Por Juan Manuel Bendala. Ilustración de Vicente Toti.
Unos decían que lo suyo era de herencia;
otros que algo raro le pasó durante el desarrollo; incluso hubo quien pensó en que
un mal de ojo le echaron a la madre cuando la llevaba en su vientre. Lo cierto
es que Silvia a decir verdad siempre estuvo un poco loca; creció larguirucha y
destartalada; sus grandes ojos espantados y el manoteo de sus largas manos
acentuaban aún más una verborrea sin sentido capaz de marear al más pintado.

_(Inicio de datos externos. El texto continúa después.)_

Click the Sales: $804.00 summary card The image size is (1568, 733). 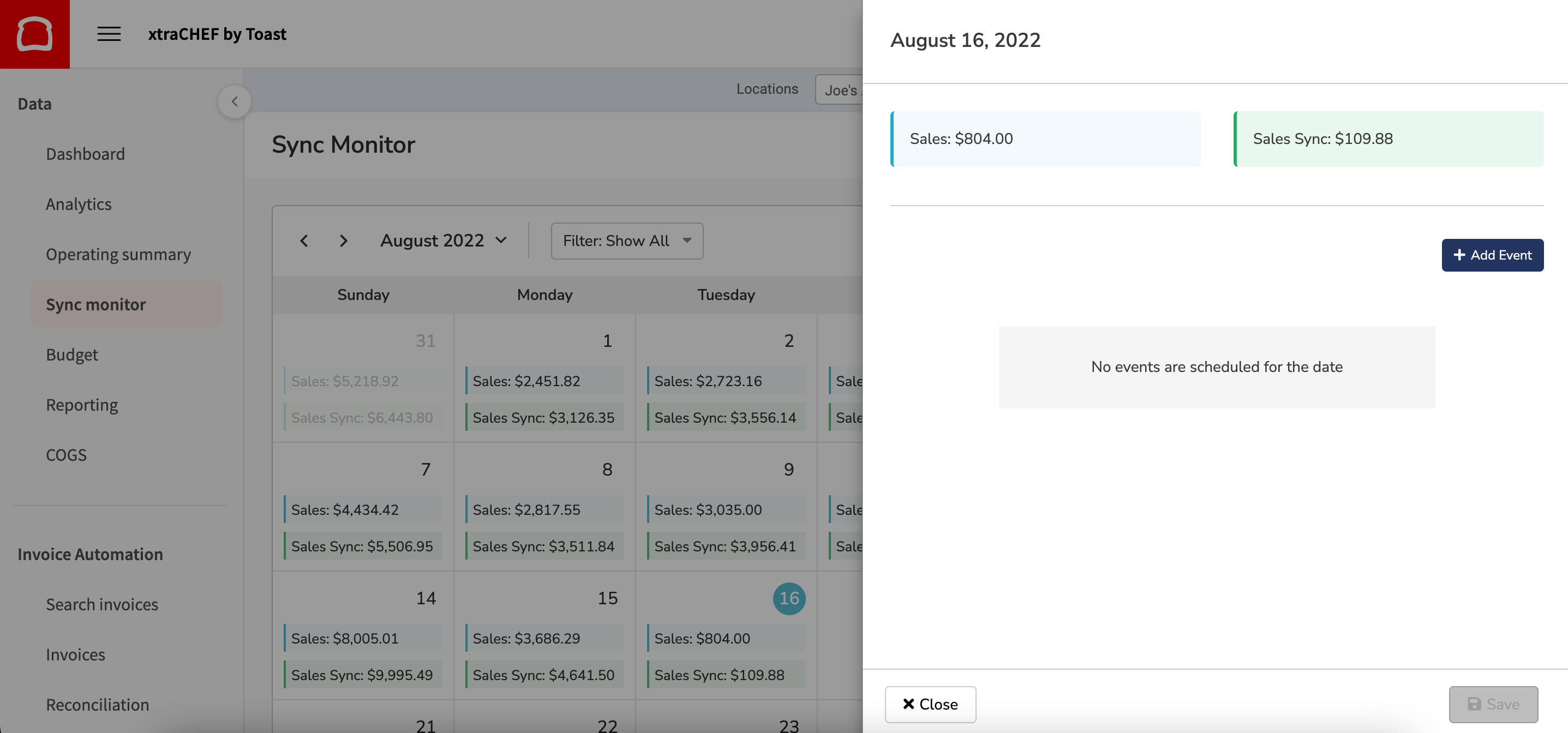pos(1045,139)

Sin embargo, mantenía sobre los demás niños de la calle un liderazgo y una
fascinación difíciles de entender.
Aquella
tarde también jugó Silvia con los más pequeños. Había oscurecido hacía rato, y
los niños ya se estaban acostando cuando la madre de María Luisa notó algo extraño
en el rostro de su hija; no sabía qué, hasta que se dio cuenta con un
sobresalto de terror:
-¡Dios mío, pero si esta niña no tiene
pestañas!
El efecto era para alarmarse. Como
confesó la niña, la cortadora de pestañas había trabajado a conciencia; los
párpados pelados le daban un aspecto ‘abesugado’ cuando menos inquietante. Silvia
había rapado a conciencia tanto las pestañas de arriba como las de abajo.
La
inocente criatura se defendió tímidamente:
-Es que Silvia nos ha cortado las
pestañas, porque dice que con la luna crecen después más largas.

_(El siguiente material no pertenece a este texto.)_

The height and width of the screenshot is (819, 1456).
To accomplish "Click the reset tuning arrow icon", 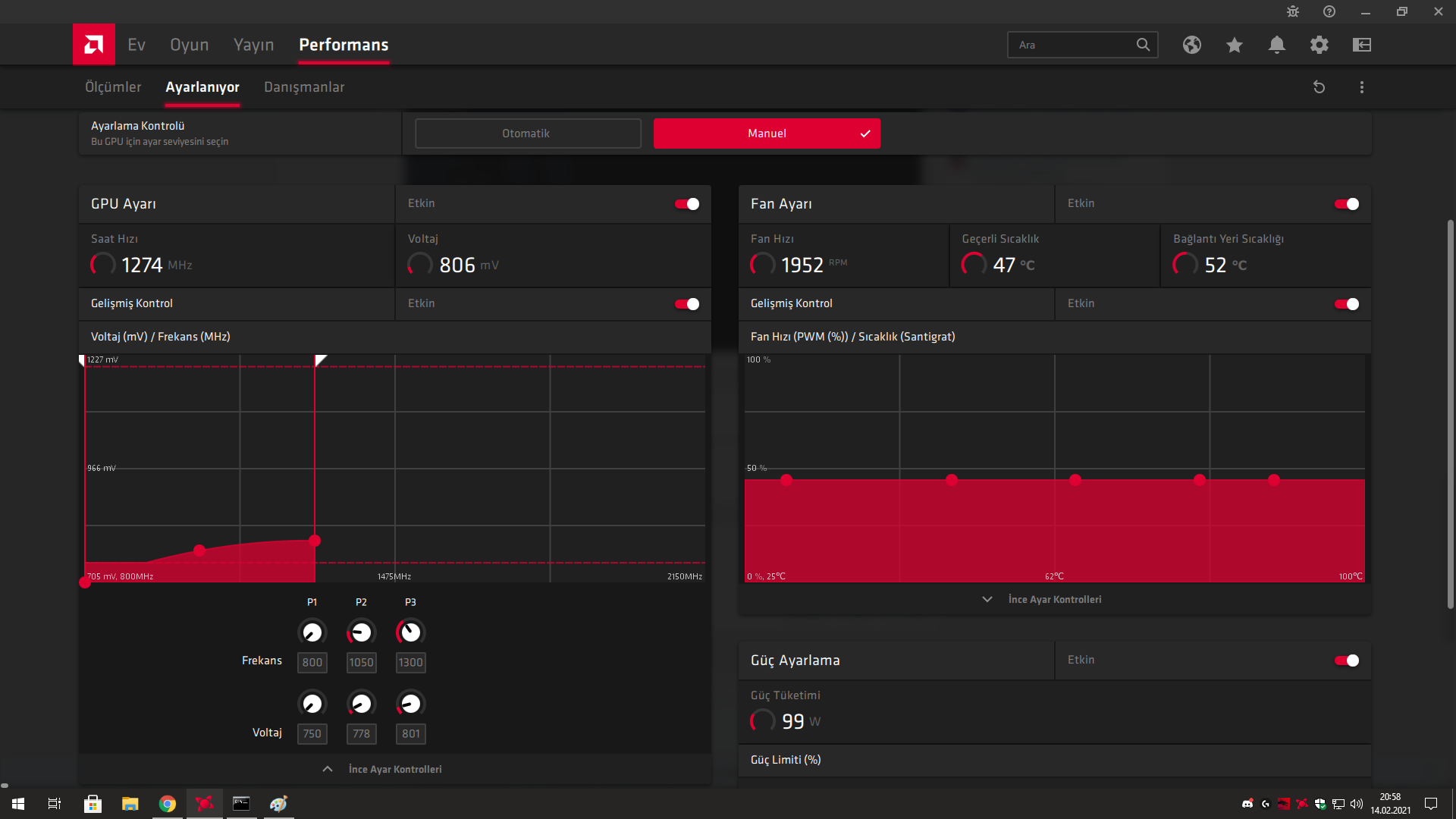I will [1319, 87].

La madre no esperó más, y con ella de la
mano se presentó en casa de Pepi, la mejor amiga de la niña, donde no se habían
percatado aún del desaguisado.
La madre
de Pepi, en cambio, reaccionó con un ataque de risa histérica. Las dos
amiguitas insistían en que Silvia las convenció para que se dejasen hacer. La
indignación familiar comenzó a desbarrar:
-¡Tenía que estar encerrada!
-¡Valiente loca!, y pensar que podía haberles saltado un ojo.

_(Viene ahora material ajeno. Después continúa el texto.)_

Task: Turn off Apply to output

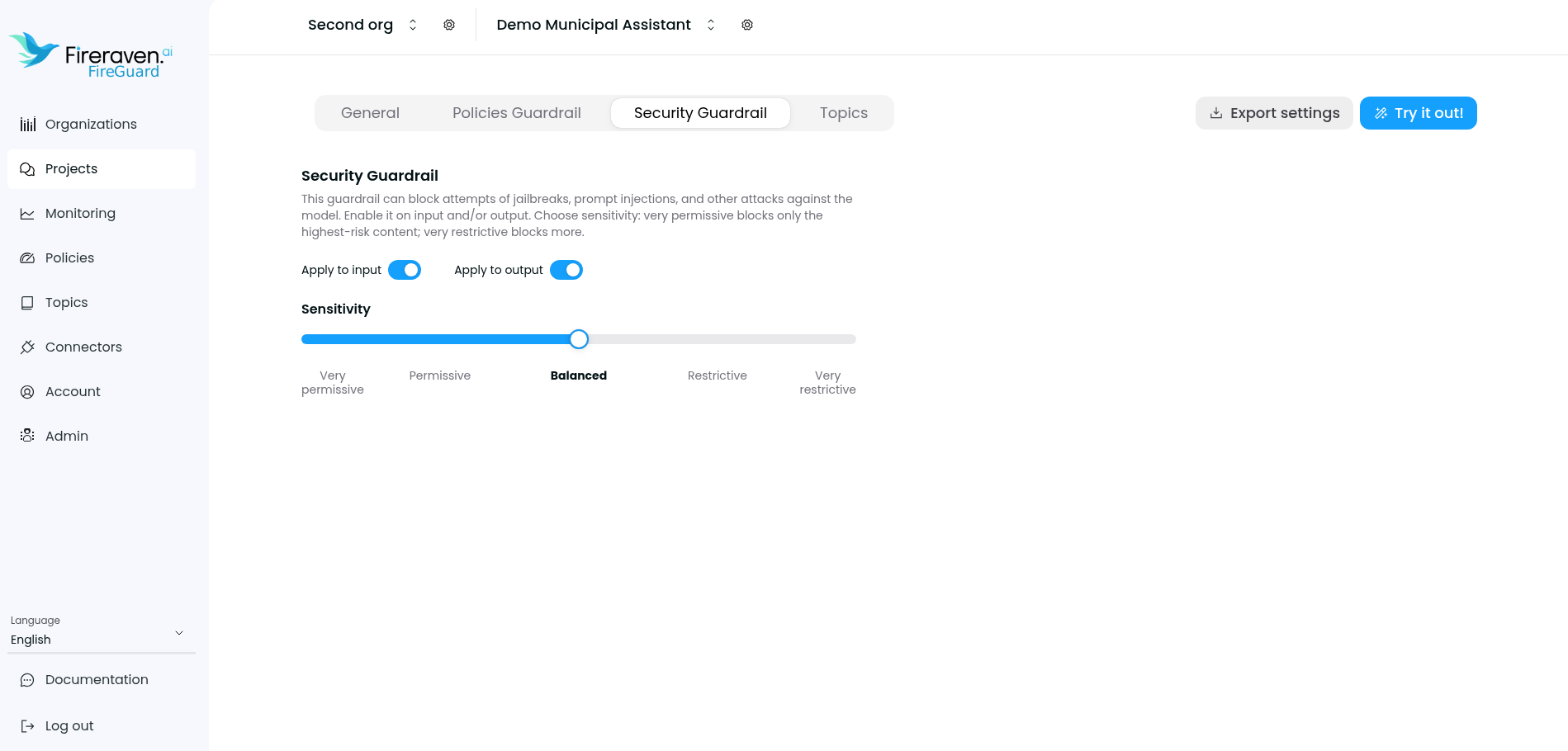Action: tap(566, 269)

Fueron todos en comisión a casa de
Carlitos, donde la familia se preparaba para acostarse. El niño ya estaba
dormido, así es que sus padres pudieron contemplar con estupor, cómo uno de sus
dos ojos lucía sus habituales largas pestañas, mientras que el otro mostraba el
referido aspecto de pez. El jolgorio general despertó al tierno infante, quien
en su favor argumentaba:
-Bueno a mí solo me cortó las de un ojo,
porque no me gustó cómo me quedaba.
Desde aquel día las madres, además de las habituales
advertencias sobre el cuidado con los coches, recordaron siempre a los niños
que no se acercasen a Silvia cuando la vieran con unas tijeras en las manos.